▶ YOUR INSTRUCTIONS
Please transcribe the entries below exactly and leave out every picture.

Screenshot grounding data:
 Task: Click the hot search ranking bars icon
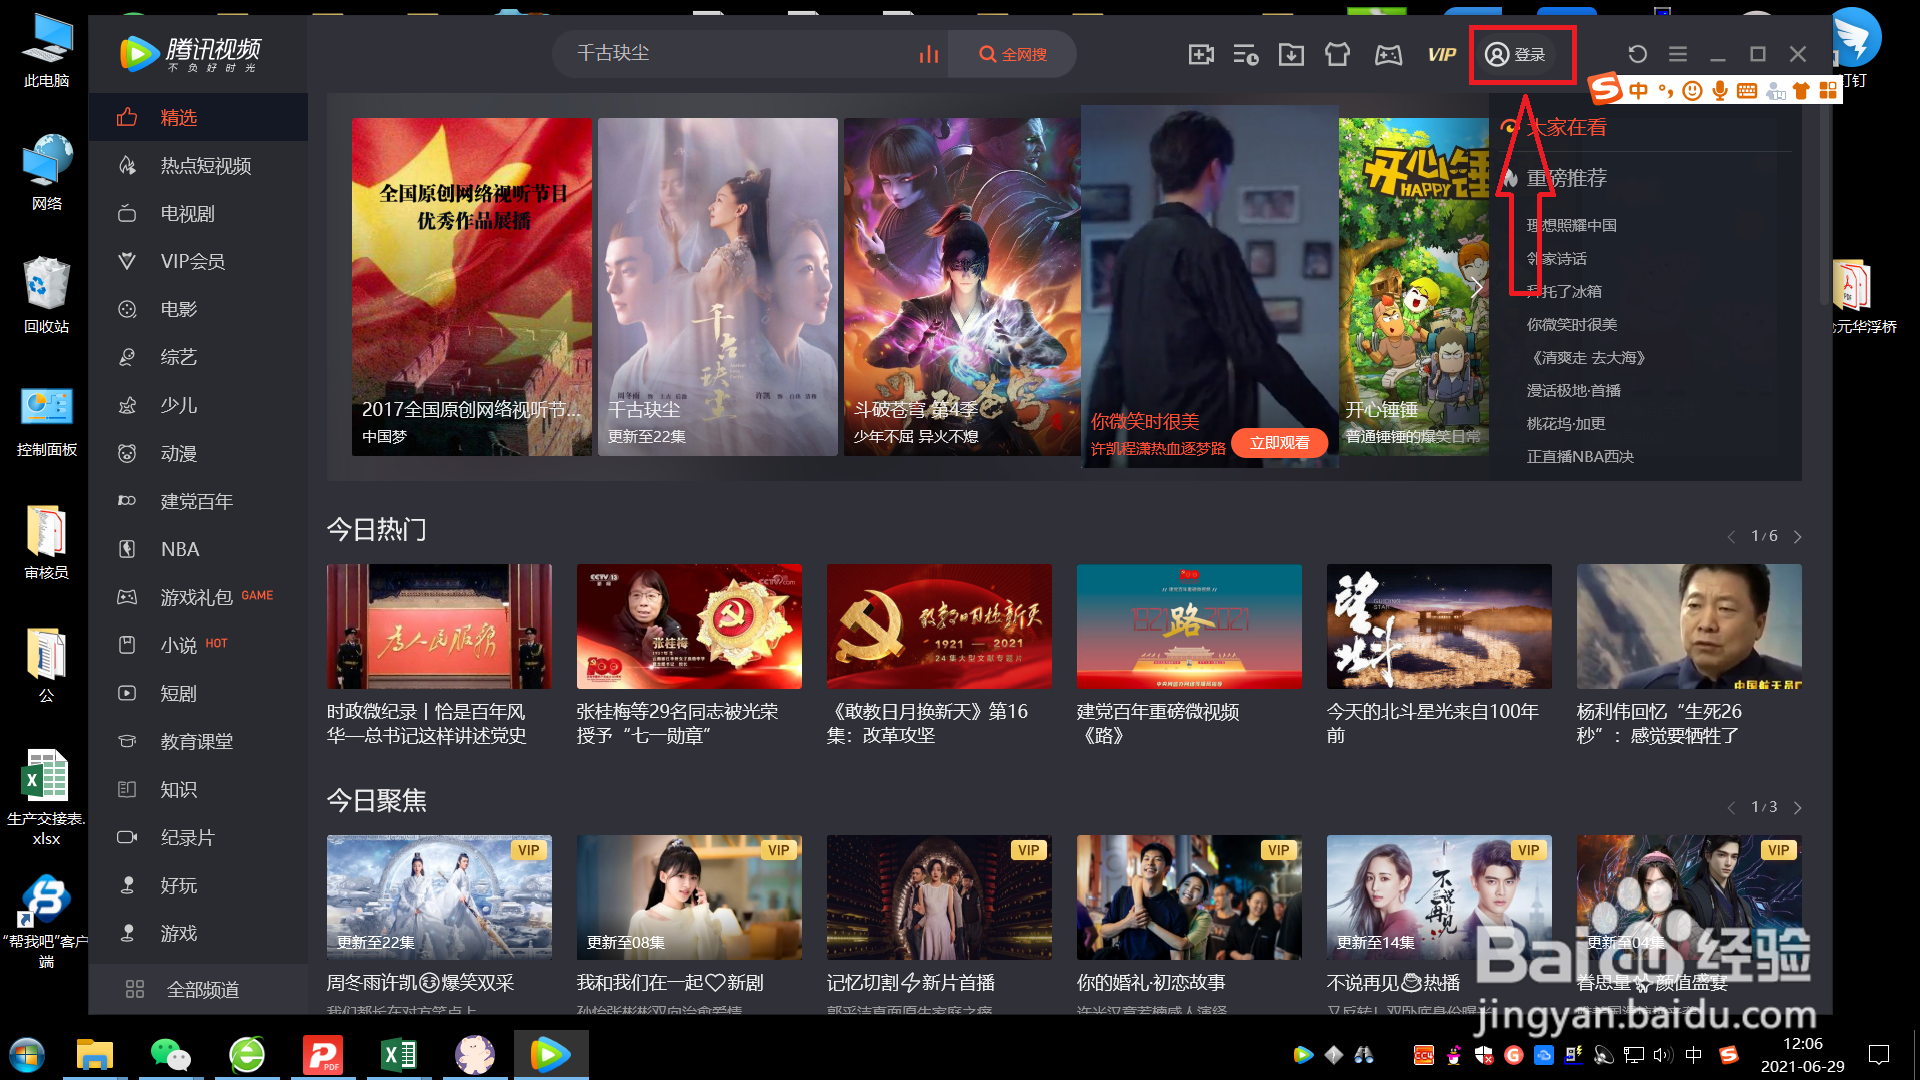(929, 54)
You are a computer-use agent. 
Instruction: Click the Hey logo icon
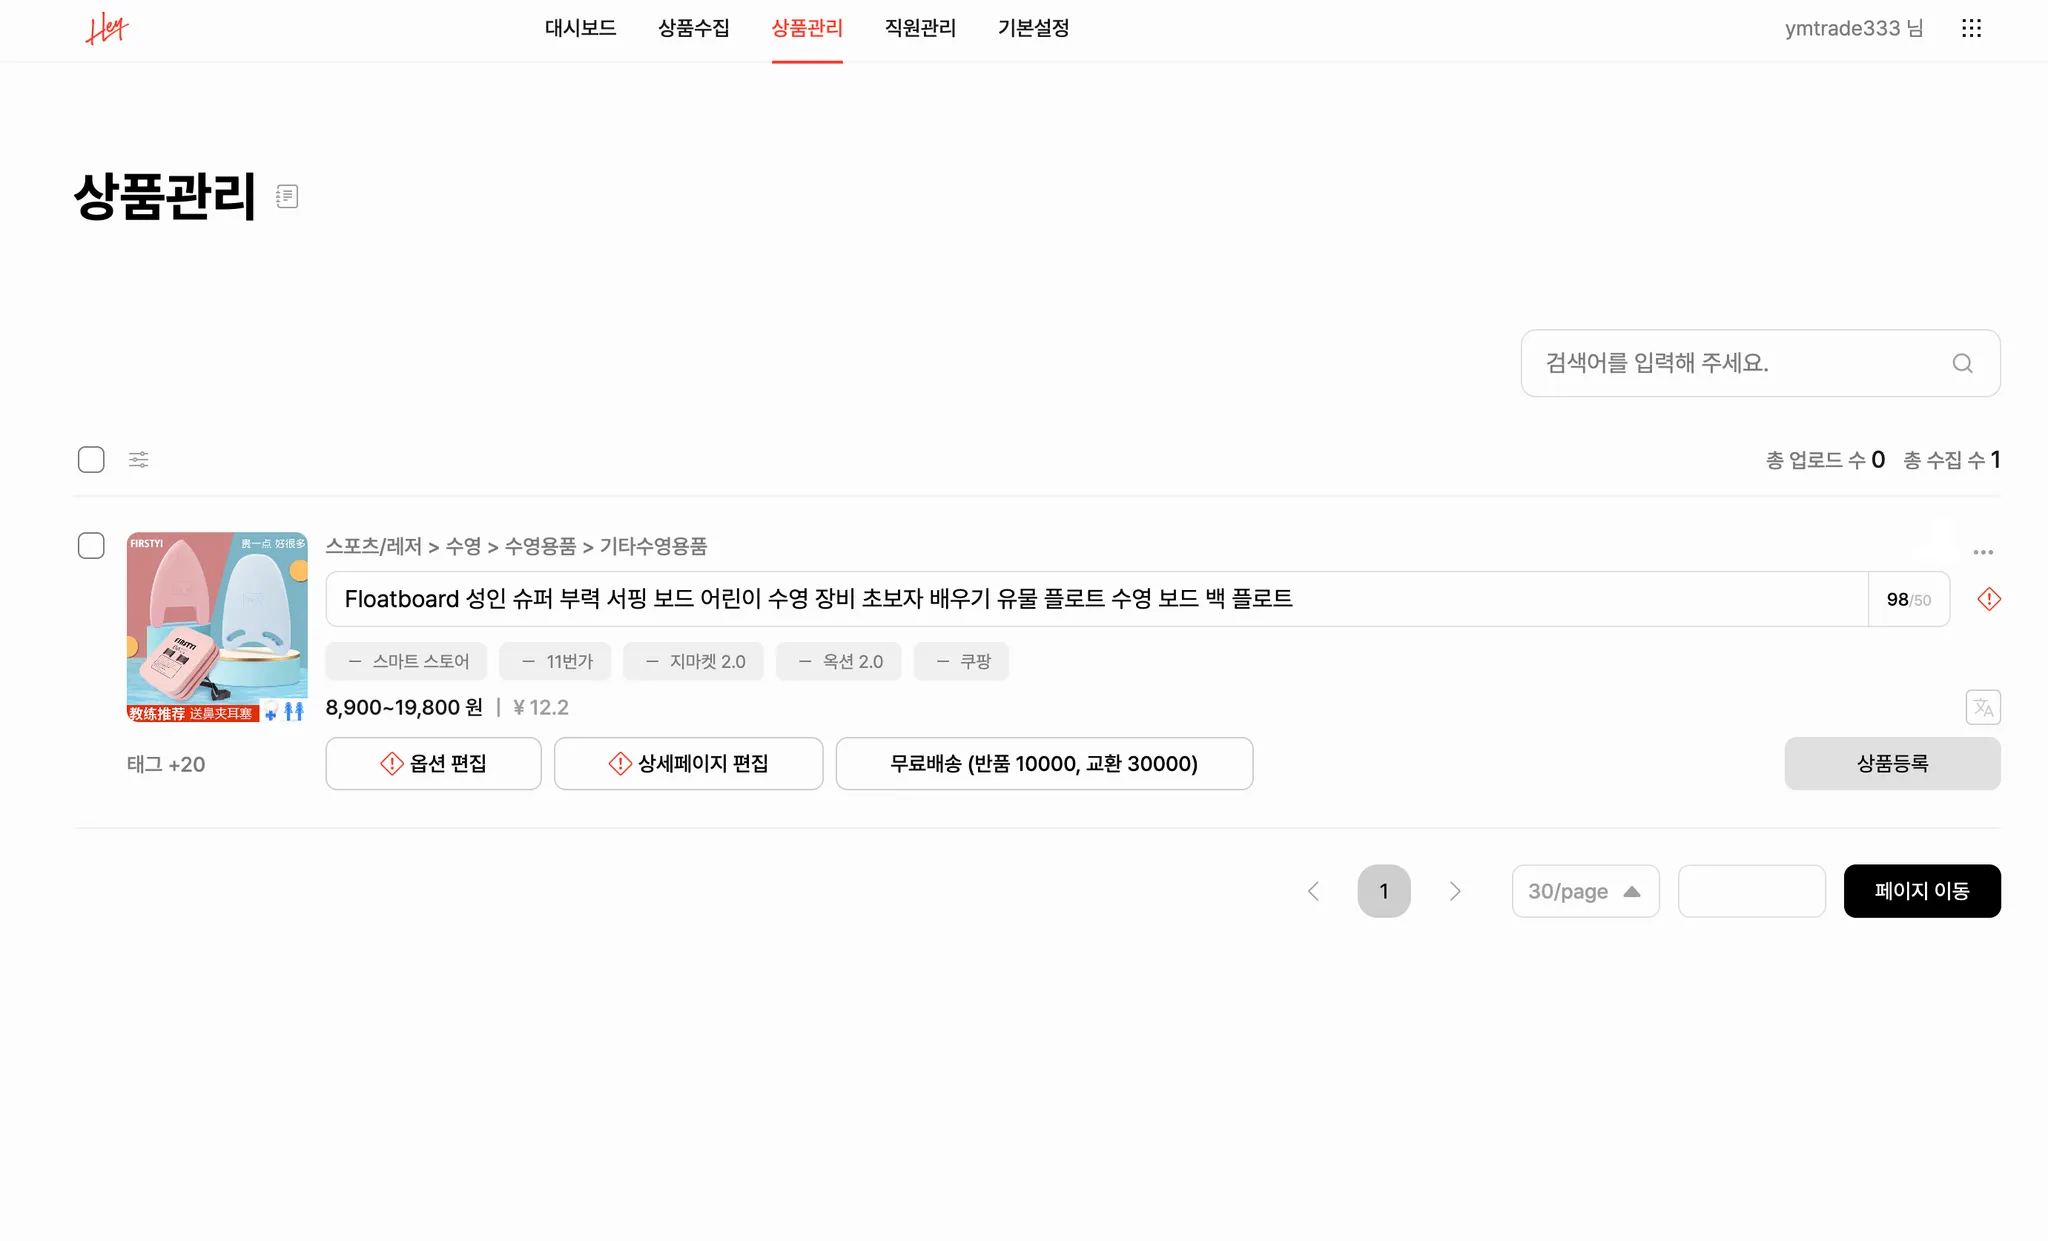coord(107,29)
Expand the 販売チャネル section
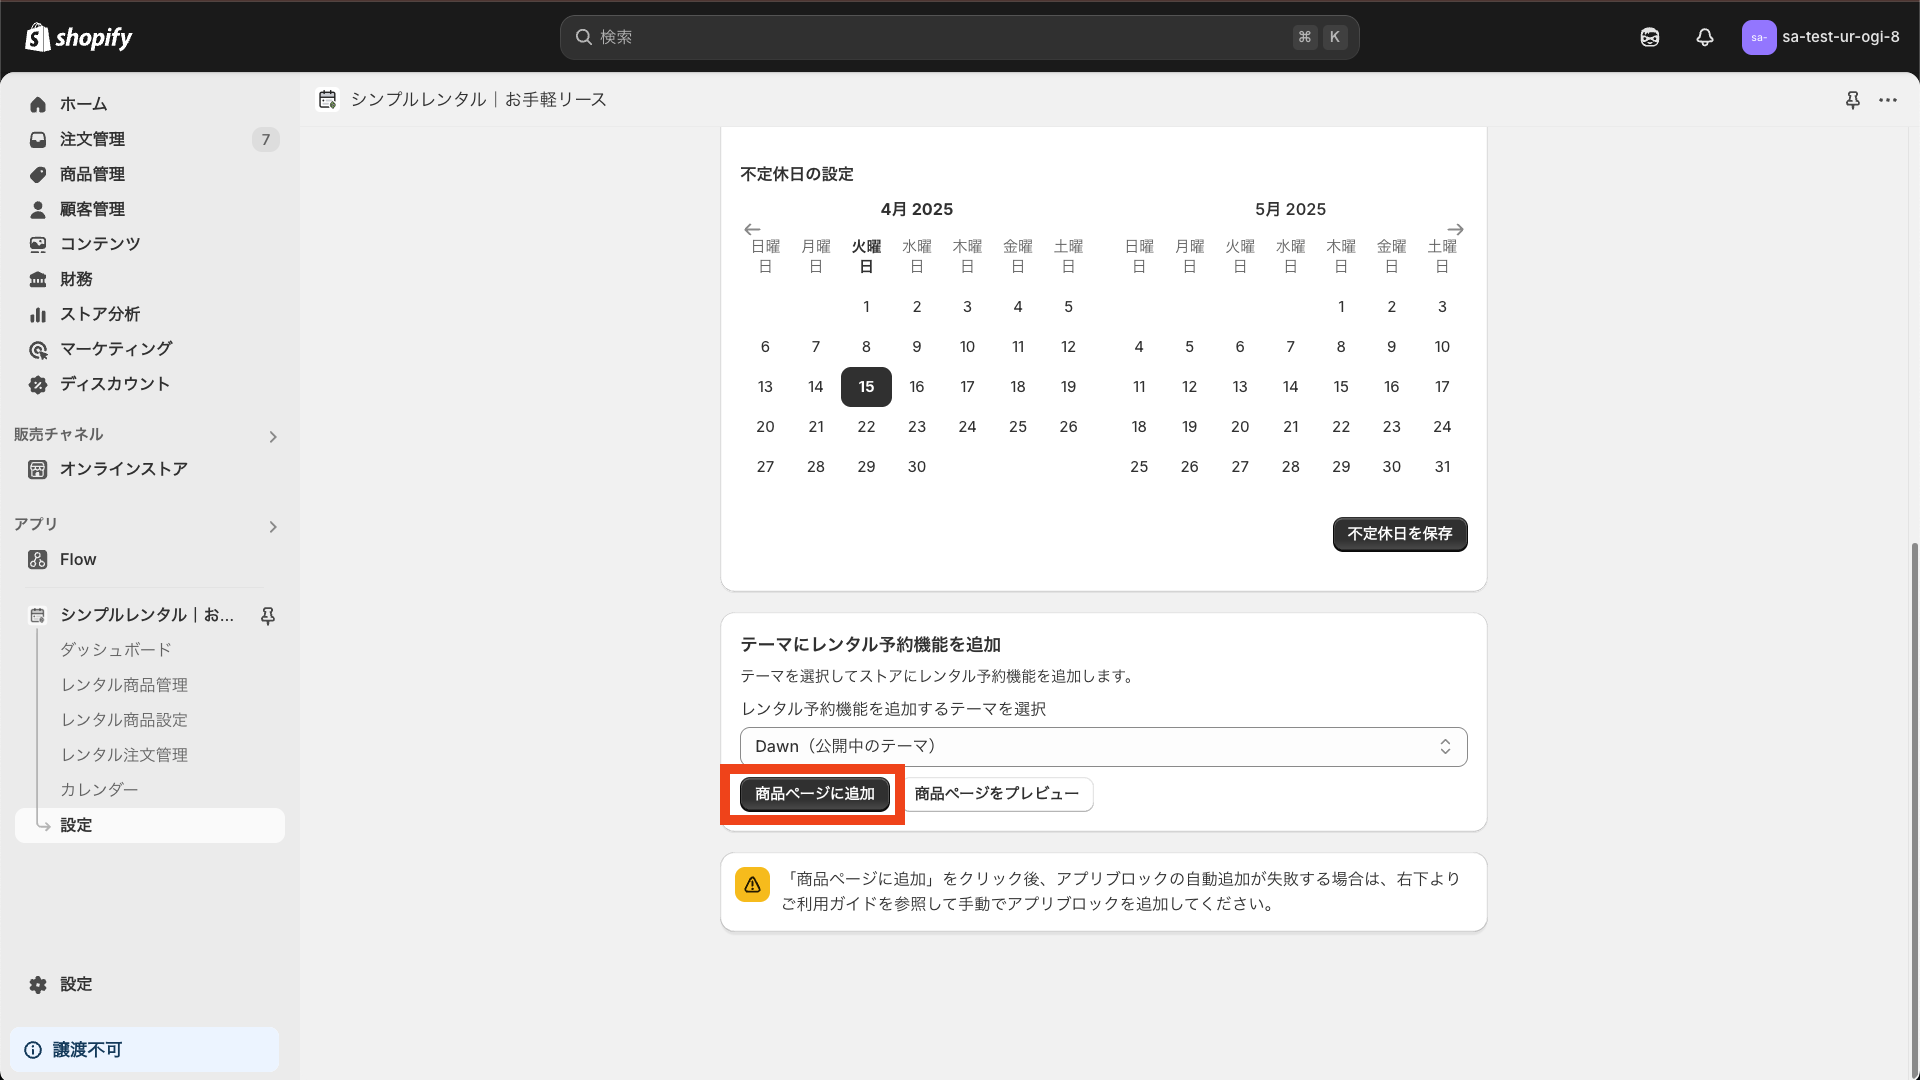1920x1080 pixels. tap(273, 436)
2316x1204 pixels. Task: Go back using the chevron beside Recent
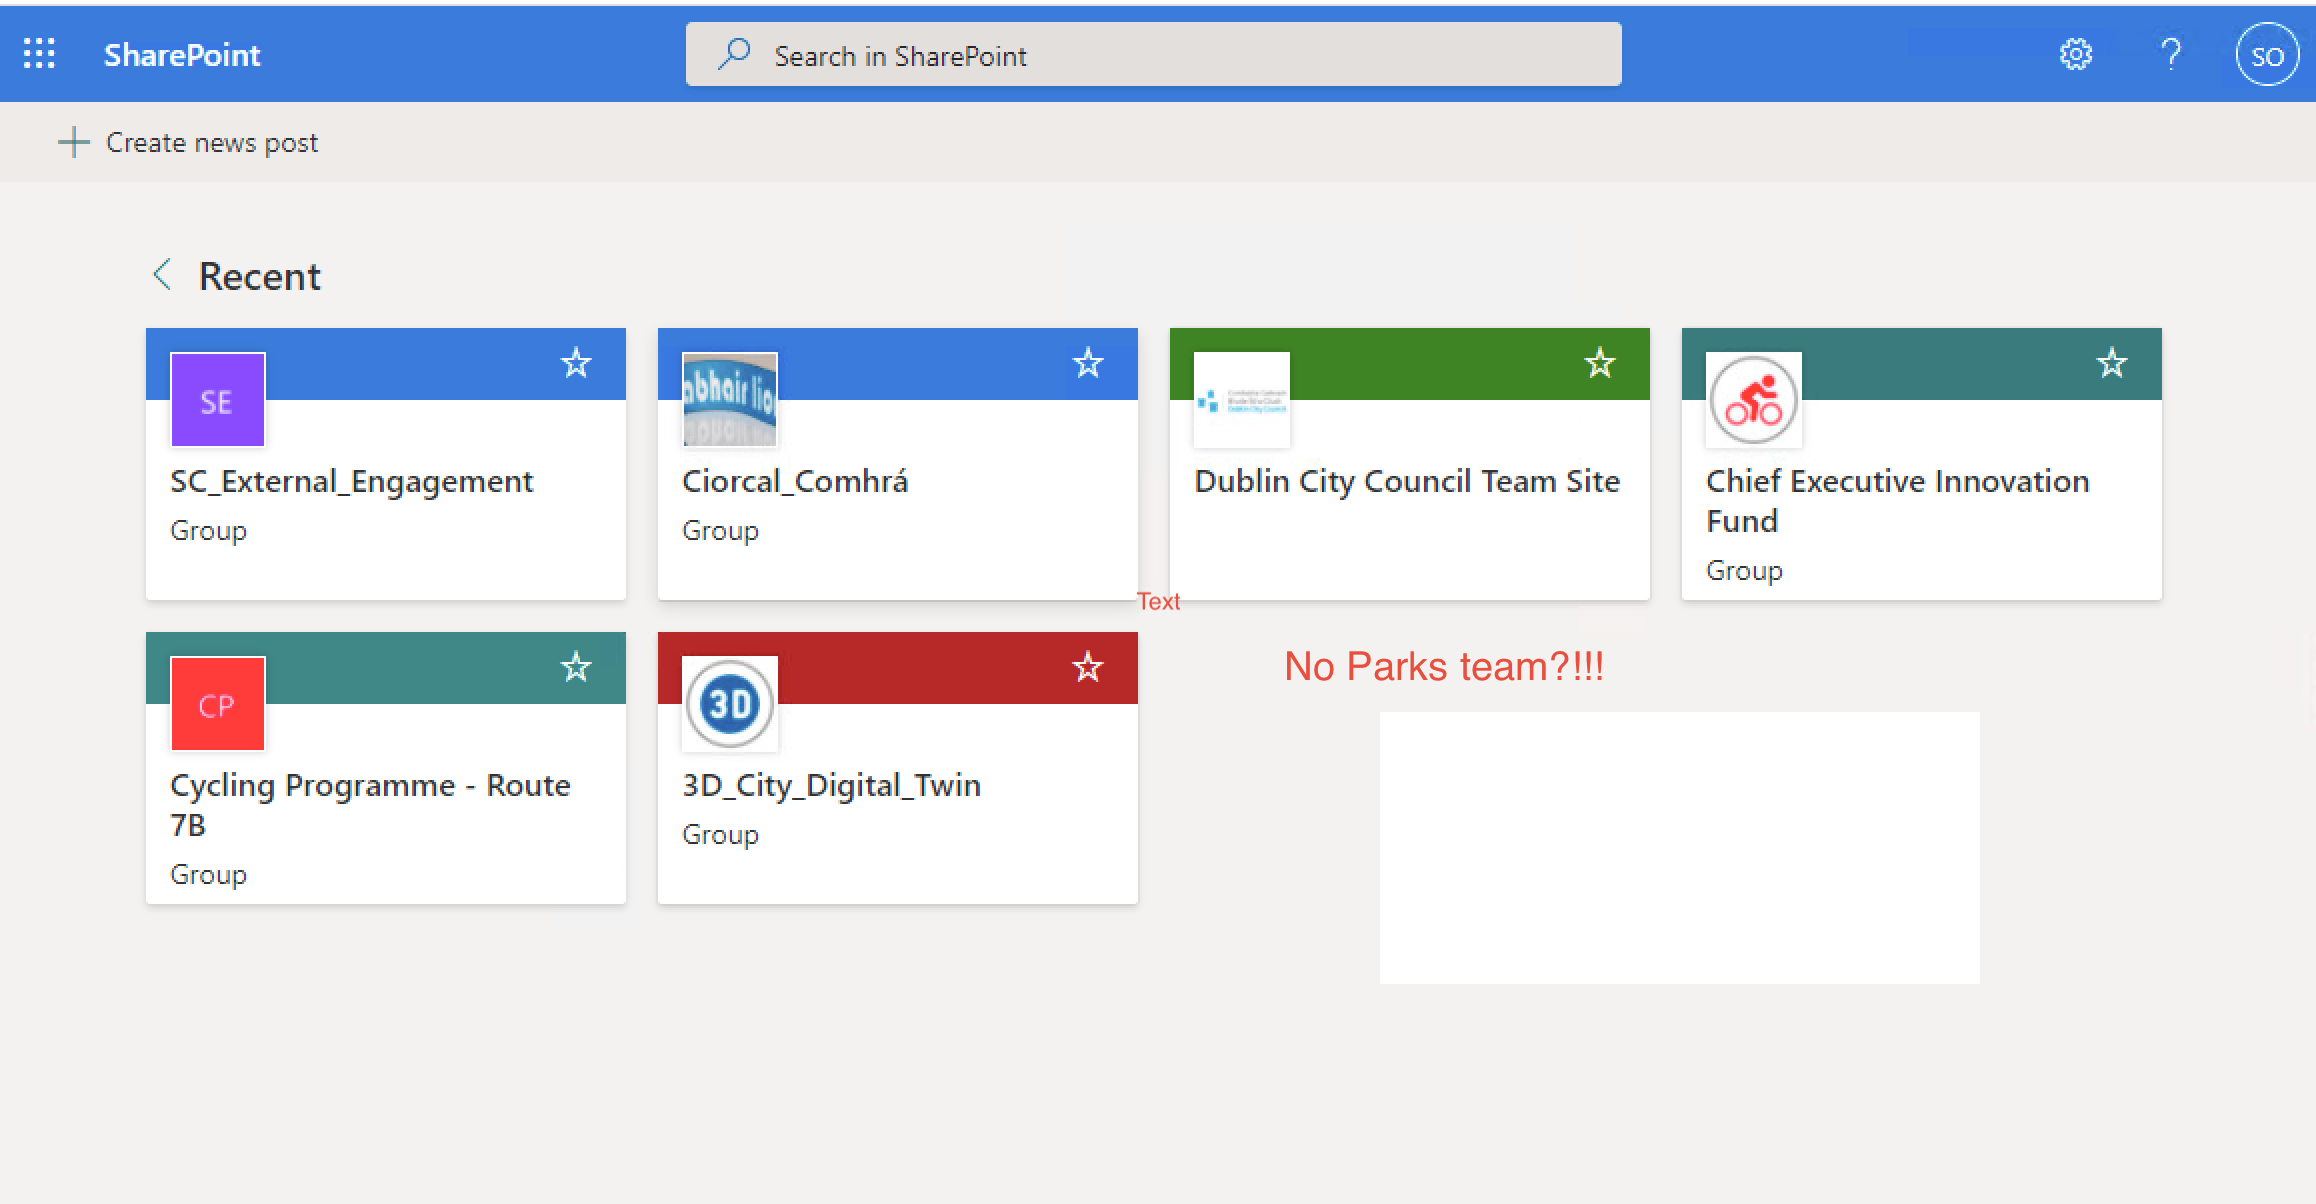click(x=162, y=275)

▶ RESPONSE
 Task: Click the hot search ranking bars icon
(929, 54)
You are a computer-use agent. 
Instruction: Click the Hey logo icon
coord(107,29)
Expand the 販売チャネル section
1920x1080 pixels. tap(273, 436)
2316x1204 pixels. Task: Go back using the chevron beside Recent
click(x=162, y=275)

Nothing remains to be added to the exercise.